> YOUR INSTRUCTIONS:
Which lines run from the one containing "771x488 pixels. How" to the end of the records? Write them out exactly, both ends included, and nothing else.

Start of DATA FOR THE TASK

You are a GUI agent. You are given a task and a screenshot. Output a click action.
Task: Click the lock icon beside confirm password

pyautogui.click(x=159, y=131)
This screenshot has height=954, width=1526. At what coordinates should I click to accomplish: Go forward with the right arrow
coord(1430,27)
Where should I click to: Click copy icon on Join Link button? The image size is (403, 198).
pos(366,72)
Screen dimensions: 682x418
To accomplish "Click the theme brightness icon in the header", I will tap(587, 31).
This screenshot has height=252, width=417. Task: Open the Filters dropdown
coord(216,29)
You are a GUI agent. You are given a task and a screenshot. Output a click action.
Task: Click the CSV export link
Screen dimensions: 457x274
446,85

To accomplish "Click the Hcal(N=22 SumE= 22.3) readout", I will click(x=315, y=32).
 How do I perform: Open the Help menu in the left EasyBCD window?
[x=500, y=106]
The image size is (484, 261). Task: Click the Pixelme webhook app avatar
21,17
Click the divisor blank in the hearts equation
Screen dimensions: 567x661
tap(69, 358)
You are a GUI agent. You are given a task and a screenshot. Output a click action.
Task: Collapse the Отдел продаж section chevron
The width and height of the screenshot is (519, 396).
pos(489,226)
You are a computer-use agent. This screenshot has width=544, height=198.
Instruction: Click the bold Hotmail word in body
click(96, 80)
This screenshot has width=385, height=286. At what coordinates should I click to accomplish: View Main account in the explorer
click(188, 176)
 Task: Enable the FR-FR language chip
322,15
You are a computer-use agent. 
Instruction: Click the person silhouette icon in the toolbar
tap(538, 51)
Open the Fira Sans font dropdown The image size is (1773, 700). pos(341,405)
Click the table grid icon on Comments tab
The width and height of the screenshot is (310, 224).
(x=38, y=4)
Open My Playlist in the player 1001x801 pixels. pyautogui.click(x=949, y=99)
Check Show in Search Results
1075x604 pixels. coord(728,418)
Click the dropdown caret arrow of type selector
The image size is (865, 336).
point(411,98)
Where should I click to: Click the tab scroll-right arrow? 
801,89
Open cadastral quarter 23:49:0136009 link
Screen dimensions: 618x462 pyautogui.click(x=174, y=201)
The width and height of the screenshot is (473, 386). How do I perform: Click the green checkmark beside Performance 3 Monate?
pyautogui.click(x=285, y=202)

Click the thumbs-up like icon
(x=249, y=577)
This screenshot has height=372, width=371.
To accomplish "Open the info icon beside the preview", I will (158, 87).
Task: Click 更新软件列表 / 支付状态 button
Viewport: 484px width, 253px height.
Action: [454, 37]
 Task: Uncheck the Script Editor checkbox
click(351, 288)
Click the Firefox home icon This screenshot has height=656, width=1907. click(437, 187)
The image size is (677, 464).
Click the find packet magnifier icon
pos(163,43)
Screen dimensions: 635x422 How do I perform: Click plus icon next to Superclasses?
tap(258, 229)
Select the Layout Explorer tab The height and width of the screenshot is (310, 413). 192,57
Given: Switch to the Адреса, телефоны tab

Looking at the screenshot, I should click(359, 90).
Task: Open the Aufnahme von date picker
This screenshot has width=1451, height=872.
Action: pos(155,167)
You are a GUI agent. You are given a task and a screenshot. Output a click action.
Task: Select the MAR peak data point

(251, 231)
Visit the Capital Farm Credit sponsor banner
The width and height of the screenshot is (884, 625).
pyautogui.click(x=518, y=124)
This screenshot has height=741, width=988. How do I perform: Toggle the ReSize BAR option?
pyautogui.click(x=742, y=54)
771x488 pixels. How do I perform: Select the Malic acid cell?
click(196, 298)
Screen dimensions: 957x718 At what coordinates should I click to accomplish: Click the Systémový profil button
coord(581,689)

End of DATA FOR THE TASK

> ANSWER TO THE EXERCISE:
771x488 pixels. How do I perform: Select the Malic acid cell?
click(196, 298)
Screen dimensions: 957x718 At what coordinates should I click to accomplish: Click the Systémový profil button
coord(581,689)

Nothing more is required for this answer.